3. Find the best wireless AP. It’s critical that 128-bit WEP and closed network functionality are supported. It’s also a generally good idea that it support MAC filtering, though in particularly large installations this can be a real headache, due to the size of the user base. 
4. Rewrite all of the default settings. Using the tips provided in the earlier section, make sure you are using a new SSID, password, have disabled the SSID broadcasting, and that WEP is enabled.This is also a good time to enable MAC address filtering and protocol filtering. 
5. Build your network. For this installation you’ll need to place your AP behind its own firewall.This is also the time to begin investigating intrusion detection packages, if you haven’t already standardized on one.
6. Install and configure your VPN server. Decide exactly where on your network this will live.

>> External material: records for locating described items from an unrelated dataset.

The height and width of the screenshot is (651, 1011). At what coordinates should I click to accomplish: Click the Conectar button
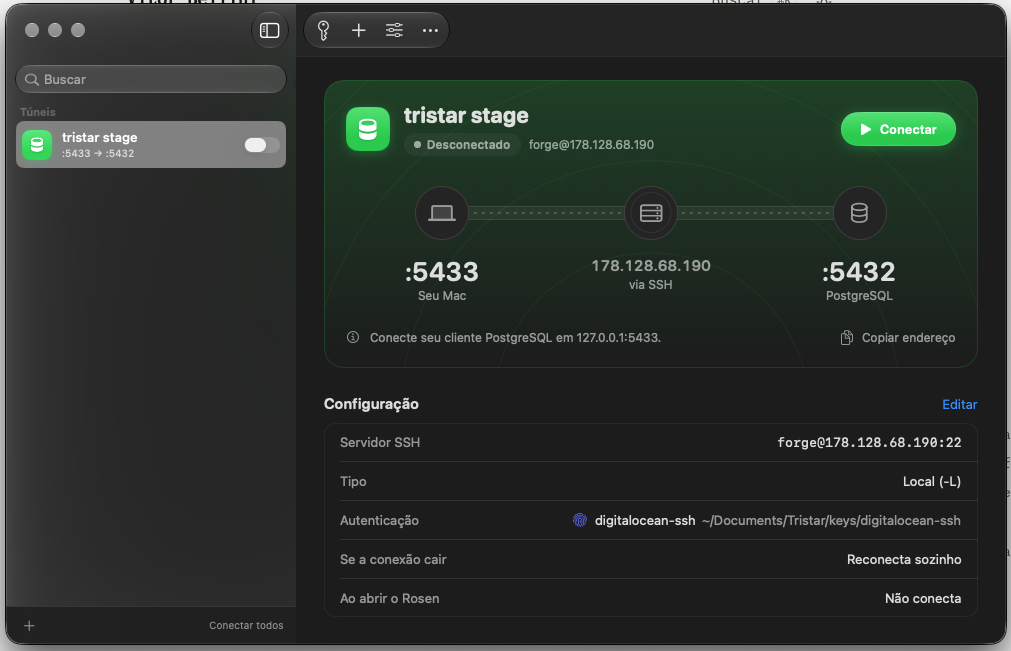point(898,129)
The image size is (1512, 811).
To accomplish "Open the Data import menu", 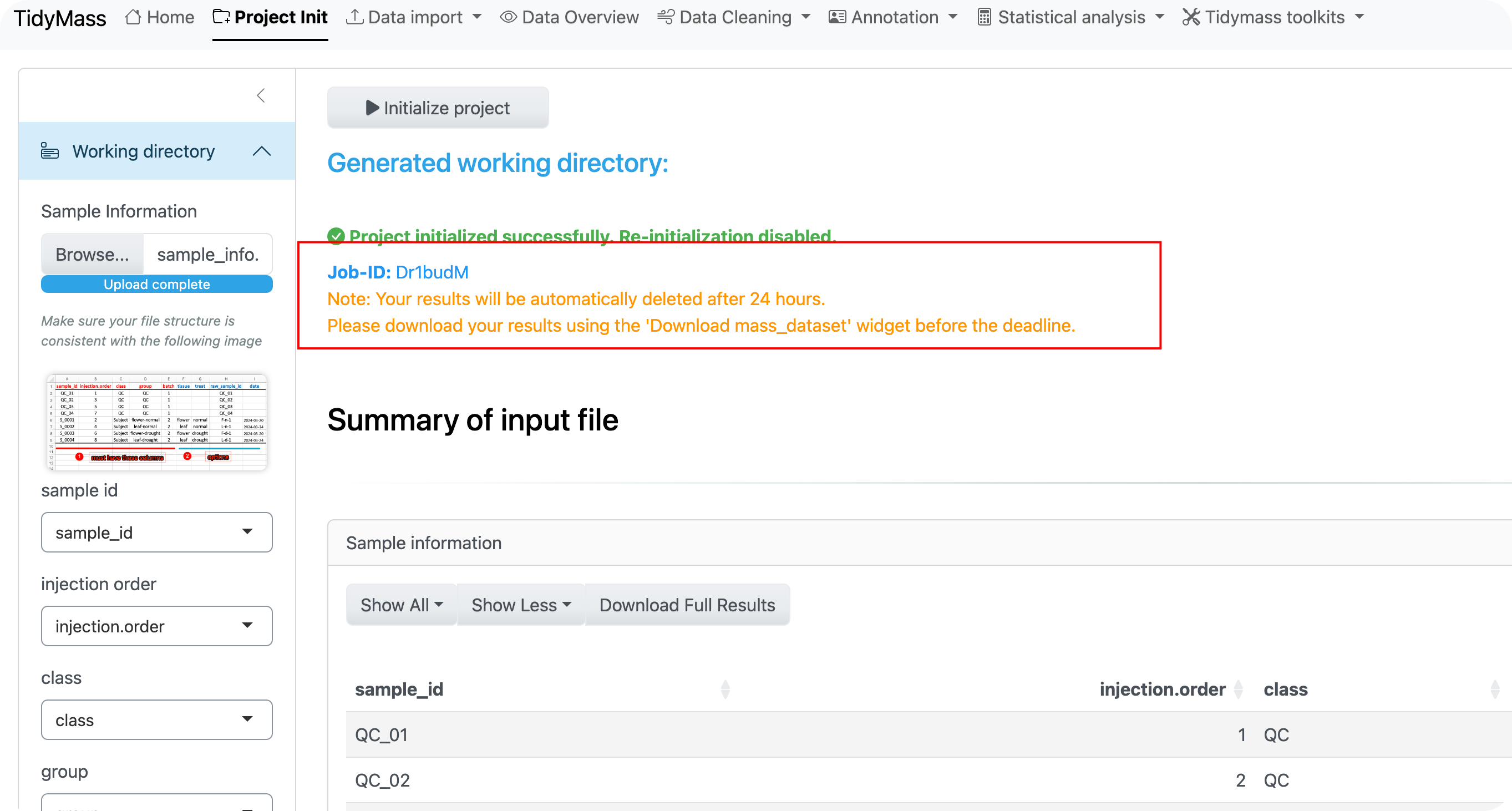I will [x=414, y=17].
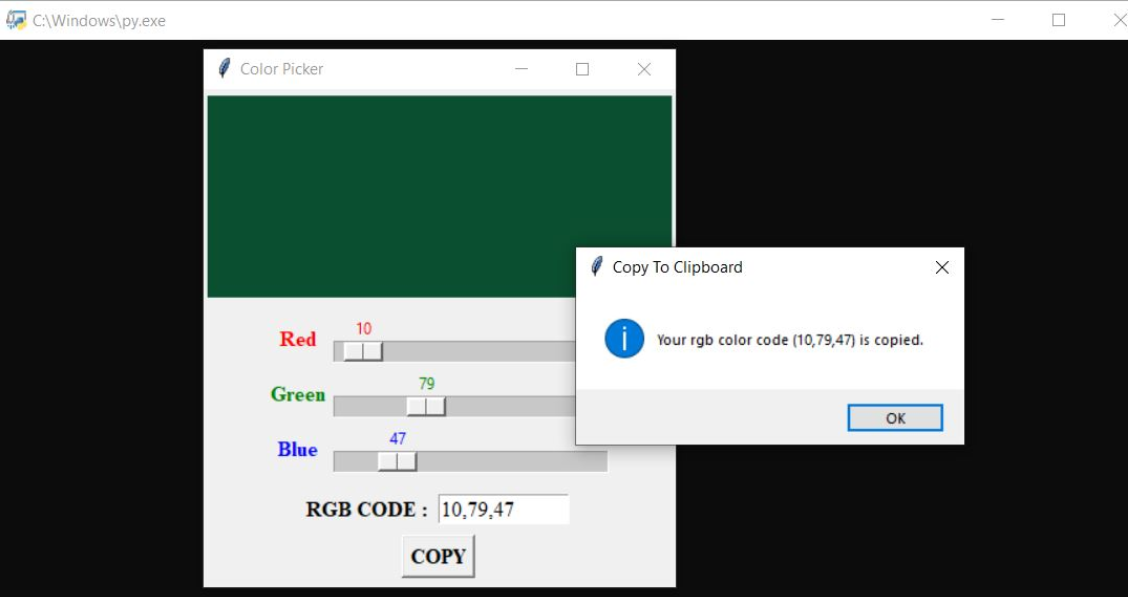Viewport: 1129px width, 597px height.
Task: Click the dark green color preview area
Action: pyautogui.click(x=390, y=195)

Ideally, it should be placed in the DMZ network. 
7. Install client WEP keys, and update the security policy to provide for a secure method of key distribution. 
8. Test your system for vulnerabilities before going live.As described in the previous sections, war drive your location and try to see it as an attacker would. 
9. Consider hiring an outside security group to perform vulnerability testing against your network. Even if you think you’ve done it all correctly, it’s always a good idea to have independent verification. 
10. Enjoy your wireless network, knowing that you’ve done many things to make it difficult to compromise.This is not to say that it is impossible to breach, but that it would be very difficult using known attack methodology.The work isn’t completely over at this stage however, monitoring of the firewall and intrusion detection are a must!